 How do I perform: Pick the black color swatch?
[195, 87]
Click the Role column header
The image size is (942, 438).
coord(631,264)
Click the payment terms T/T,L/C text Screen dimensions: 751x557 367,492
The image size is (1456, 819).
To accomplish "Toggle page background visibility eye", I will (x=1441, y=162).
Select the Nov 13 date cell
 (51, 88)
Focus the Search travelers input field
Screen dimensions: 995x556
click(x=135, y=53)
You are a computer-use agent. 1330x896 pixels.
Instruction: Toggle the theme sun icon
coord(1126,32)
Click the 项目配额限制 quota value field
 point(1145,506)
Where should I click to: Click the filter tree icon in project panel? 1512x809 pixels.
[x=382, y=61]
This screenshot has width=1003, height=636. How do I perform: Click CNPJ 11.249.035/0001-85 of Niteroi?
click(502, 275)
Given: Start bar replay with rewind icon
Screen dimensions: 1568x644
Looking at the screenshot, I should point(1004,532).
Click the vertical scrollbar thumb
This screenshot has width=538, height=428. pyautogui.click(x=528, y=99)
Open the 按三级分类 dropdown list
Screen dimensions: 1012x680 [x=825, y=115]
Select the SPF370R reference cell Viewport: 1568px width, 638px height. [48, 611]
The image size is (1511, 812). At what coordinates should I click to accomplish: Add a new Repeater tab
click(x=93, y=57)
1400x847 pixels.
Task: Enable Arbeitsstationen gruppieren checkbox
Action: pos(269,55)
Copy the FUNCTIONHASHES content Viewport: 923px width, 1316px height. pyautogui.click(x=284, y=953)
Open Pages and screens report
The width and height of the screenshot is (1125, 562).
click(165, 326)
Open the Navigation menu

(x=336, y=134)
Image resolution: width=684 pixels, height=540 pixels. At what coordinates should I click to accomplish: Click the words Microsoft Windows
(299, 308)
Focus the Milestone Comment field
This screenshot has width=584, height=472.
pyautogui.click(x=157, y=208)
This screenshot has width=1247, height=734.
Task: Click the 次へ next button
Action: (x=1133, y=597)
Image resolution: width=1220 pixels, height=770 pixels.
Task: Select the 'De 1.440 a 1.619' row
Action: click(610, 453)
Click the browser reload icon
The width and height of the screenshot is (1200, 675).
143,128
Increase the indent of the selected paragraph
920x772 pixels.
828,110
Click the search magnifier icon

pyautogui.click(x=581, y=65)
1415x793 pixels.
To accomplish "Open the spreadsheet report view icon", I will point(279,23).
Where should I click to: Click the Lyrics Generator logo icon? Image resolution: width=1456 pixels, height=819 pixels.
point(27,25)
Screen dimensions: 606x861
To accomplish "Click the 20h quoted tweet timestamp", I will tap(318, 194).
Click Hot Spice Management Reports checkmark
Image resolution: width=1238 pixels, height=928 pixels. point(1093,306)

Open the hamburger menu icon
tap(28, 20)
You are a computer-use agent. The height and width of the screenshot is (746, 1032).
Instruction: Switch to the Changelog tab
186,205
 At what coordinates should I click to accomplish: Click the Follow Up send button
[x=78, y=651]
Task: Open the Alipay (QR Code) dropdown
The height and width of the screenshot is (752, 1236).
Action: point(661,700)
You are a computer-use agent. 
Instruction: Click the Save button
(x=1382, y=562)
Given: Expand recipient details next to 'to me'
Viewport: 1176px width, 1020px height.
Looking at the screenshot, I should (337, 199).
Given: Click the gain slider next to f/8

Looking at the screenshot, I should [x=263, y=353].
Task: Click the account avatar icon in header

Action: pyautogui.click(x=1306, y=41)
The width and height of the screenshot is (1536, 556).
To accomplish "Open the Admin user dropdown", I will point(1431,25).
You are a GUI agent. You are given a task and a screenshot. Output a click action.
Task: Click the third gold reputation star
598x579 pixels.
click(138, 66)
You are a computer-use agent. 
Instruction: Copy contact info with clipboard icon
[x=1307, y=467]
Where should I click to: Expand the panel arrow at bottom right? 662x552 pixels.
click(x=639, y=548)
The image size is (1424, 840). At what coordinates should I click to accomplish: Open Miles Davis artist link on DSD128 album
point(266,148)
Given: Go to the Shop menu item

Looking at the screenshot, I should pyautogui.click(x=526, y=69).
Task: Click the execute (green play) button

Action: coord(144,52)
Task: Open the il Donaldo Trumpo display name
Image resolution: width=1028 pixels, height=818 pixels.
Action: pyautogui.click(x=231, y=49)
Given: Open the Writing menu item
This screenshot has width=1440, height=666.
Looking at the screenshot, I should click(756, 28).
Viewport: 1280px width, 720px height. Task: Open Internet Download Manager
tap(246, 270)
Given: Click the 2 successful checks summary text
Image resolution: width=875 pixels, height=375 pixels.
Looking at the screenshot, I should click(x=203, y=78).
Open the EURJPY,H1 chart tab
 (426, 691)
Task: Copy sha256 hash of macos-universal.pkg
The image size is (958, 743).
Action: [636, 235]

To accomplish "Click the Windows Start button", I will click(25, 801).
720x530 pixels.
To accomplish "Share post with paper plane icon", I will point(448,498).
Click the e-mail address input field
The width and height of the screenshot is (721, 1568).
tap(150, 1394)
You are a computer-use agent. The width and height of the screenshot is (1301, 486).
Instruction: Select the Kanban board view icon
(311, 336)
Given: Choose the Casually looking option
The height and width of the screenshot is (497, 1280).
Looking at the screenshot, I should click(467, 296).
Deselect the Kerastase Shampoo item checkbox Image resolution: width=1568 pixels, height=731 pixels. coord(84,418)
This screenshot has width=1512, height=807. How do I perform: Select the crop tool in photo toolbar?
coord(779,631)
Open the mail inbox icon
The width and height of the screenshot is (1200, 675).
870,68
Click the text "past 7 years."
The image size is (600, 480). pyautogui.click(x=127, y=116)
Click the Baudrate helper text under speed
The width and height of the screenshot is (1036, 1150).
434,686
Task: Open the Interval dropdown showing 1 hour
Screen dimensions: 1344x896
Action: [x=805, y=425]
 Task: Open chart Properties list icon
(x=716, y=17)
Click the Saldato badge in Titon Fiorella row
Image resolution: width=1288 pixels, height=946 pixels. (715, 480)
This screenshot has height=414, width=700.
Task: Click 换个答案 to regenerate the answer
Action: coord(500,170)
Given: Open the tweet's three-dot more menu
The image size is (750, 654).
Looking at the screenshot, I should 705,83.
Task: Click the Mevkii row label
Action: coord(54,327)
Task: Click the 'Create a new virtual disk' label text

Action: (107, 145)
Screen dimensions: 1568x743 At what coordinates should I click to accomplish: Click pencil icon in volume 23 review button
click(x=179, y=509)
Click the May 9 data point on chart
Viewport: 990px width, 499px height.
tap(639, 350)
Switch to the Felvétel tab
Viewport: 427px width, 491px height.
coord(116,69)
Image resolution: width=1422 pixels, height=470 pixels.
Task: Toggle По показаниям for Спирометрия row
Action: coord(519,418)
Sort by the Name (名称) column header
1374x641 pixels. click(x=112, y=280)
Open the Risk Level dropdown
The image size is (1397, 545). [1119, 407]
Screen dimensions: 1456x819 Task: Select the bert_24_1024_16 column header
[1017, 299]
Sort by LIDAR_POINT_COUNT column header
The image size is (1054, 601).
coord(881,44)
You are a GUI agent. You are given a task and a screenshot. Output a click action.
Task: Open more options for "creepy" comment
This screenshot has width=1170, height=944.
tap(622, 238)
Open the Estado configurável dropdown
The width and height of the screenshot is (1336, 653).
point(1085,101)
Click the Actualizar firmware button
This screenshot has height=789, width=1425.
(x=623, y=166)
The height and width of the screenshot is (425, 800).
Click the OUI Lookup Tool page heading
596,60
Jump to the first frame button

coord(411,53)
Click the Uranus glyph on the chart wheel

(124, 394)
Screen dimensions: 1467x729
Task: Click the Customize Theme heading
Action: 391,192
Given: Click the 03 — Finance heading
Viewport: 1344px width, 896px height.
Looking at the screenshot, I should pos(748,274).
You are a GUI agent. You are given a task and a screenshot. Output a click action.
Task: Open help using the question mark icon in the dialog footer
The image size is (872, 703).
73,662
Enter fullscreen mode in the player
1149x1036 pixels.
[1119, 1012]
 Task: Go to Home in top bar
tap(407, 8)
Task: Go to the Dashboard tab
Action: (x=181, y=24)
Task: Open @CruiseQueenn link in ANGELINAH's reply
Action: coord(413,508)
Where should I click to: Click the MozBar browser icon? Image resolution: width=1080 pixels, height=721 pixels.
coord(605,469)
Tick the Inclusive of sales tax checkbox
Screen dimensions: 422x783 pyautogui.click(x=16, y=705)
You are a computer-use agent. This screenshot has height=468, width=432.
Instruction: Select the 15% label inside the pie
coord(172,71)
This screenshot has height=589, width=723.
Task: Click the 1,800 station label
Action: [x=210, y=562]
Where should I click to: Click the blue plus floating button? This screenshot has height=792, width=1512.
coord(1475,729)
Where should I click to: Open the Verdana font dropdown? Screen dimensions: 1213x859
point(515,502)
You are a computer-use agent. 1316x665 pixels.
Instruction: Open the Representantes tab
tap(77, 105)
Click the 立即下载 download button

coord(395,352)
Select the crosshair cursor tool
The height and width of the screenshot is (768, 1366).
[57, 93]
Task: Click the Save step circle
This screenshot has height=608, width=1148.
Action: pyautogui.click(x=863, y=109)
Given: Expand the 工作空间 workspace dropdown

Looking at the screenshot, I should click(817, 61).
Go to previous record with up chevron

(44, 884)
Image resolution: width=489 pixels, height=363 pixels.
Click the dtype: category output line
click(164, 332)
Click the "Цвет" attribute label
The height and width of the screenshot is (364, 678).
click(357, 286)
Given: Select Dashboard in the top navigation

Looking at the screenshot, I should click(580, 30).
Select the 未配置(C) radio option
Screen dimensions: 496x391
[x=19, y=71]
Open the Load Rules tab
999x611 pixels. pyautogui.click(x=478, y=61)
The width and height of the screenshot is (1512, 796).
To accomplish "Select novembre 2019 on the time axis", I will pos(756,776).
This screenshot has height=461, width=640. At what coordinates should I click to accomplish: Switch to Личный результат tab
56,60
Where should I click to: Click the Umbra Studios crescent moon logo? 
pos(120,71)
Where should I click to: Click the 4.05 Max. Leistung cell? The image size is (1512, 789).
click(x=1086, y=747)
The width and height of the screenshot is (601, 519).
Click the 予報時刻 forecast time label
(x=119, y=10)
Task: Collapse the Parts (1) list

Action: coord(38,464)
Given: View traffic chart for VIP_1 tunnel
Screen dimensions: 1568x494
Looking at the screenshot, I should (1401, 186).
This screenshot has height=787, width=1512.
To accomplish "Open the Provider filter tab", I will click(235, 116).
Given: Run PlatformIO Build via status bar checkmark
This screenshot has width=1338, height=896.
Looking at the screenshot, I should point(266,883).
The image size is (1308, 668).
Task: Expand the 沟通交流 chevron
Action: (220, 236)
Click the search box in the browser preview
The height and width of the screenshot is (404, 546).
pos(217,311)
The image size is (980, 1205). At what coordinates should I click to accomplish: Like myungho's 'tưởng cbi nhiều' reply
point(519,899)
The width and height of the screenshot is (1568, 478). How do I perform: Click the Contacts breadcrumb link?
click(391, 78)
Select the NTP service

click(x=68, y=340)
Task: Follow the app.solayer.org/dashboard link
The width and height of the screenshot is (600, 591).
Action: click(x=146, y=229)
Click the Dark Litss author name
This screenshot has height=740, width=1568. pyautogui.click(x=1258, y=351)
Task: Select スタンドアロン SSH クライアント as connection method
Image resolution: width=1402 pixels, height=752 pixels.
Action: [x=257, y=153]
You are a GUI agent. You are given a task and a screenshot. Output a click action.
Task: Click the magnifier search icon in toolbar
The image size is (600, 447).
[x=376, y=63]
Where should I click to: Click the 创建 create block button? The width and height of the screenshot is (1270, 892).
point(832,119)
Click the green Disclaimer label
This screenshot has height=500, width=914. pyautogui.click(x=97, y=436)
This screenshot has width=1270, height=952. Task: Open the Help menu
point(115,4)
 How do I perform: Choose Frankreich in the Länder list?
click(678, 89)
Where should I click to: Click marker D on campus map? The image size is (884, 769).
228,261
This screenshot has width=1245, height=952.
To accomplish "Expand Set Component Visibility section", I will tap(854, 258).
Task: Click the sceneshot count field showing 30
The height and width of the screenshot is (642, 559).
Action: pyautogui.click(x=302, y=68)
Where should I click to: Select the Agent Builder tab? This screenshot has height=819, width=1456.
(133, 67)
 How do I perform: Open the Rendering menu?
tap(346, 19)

# # #

__What is being asked__.
Wherever the string "showing" appears in the data above, copy the line it sits in.

__Answer area__.
Task: Open the Interval dropdown showing 1 hour
Task: Click the sceneshot count field showing 30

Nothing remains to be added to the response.